Key trends in international trade
After years of sustained growth, international trade was severely impacted by the Covid-19 global health crisis. Efforts to contain the spread of the virus slowed or even halted global trade. However, business quickly rebounded to its pre-crisis level as professionals demonstrated adaptability and resilience. However, it seems that the urgent measures that were adopted during the crisis remain in place.
Let's take a look at the current state of international trade and the actions that need to be taken to sustain the sector's growth.
International trade is getting back on the upswing
The Covid-19 global health crisis has impacted trade activity internationally mainly due to border closures, disruption of several production sites, lockdowns, economic protectionism measures, etc. According to the Banque de France, exports reportedly fell by 25% between April and May 2020 compared to 2019 data.
However, business started to recover in June 2020, and growth continued throughout 2021. The WTO had even revised up its forecasts: +10.8% in 2021 and +4.7% for 2022. This is consistent with the findings of the Euler Hermes survey, which indicates that international trade is expected to grow by 5.4% in 2022 and 4% in 2023.
Nevertheless, professionals are concerned about an imminent decline in growth. International trade will be confronted with production bottlenecks due to difficulties in the supply of raw materials and longer transport times.
4 key measures to boost international trade
While international trade has returned to its pre-crisis level, professionals must rethink their business and embrace new paradigms to stay the course.

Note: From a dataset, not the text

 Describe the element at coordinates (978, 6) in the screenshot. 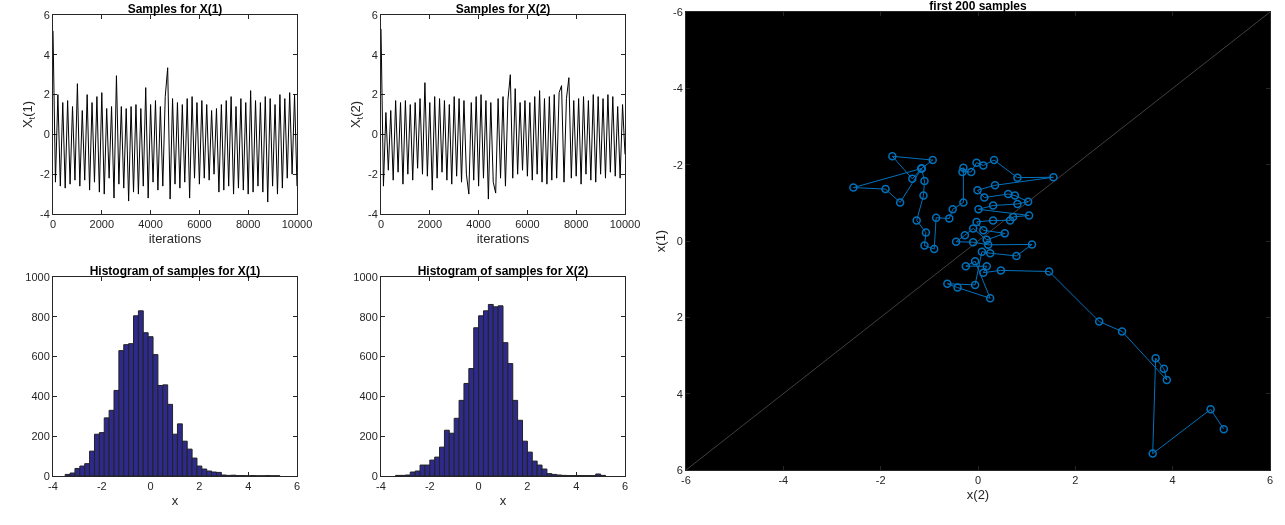

I see `chart-title: first 200 samples` at that location.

#1 Transparent Communication
The WTO Trade Facilitation Agreement (TFA) has allowed professionals to inform and communicate transparently during the pandemic. Press releases and websites provided access to various documents on transit, import and export procedures.
In addition, mediators were assigned to work directly with importers of high priority products, and new communication channels were set up to adapt to remote working (emails, virtual meetings...). It is now crucial to keep up this transparent international communication.
#2 Unifying international standards
At the peak of the health crisis, controls and regulations were quickly tightened by government agencies to limit the risk of virus transmission through imported goods. However, such measures taken without consultation between countries were not always consistent.
The WTO Trade Facilitation Agreement (TFA) was set up to address these issues in an efficient manner. The challenge was to facilitate trade while respecting customs procedures for movement, clearance and discharge.
Clearly, cooperation between customs agencies is crucial, as they have played a key role in keeping international trade moving at the peak of the crisis. Through joint cooperation, it is possible to reduce costs and delays. And the same applies to the public and private sectors, as they must work closely together to meet the new trade challenges.
#3 Making the digital shift to facilitate trade
All industries are affected by digital technology, and international trade is obviously not spared. Digital tools, like online platforms, have been set up to automate some business procedures and replace "physical" processes that could no longer be carried out during the health crisis.
As a result, customs procedures have been simplified, streamlined and accelerated, allowing for smooth processing. In addition, these platforms, which operate as one-stop shops, make trade more transparent and provide optimal access to information for all international trade actors, including women and SMEs which have been particularly affected by the crisis. This momentum promotes inclusion as a catalyst for business recovery.
#4 Building Resilience in International Trade
International trade professionals have demonstrated great resilience in a particularly complex environment. Despite sustained growth, the economic climate remains uncertain. International trade is indeed intrinsically impacted by several factors:
- inflation, which can lead to social unrest
- the tightening of the US Federal Reserve's monetary policy, which makes access to the capital market more difficult for some countries
- the geopolitical situation with the war in Ukraine and tensions between the United States and China.
This is why government agencies must do their best to adopt sustainable trade facilitation measures.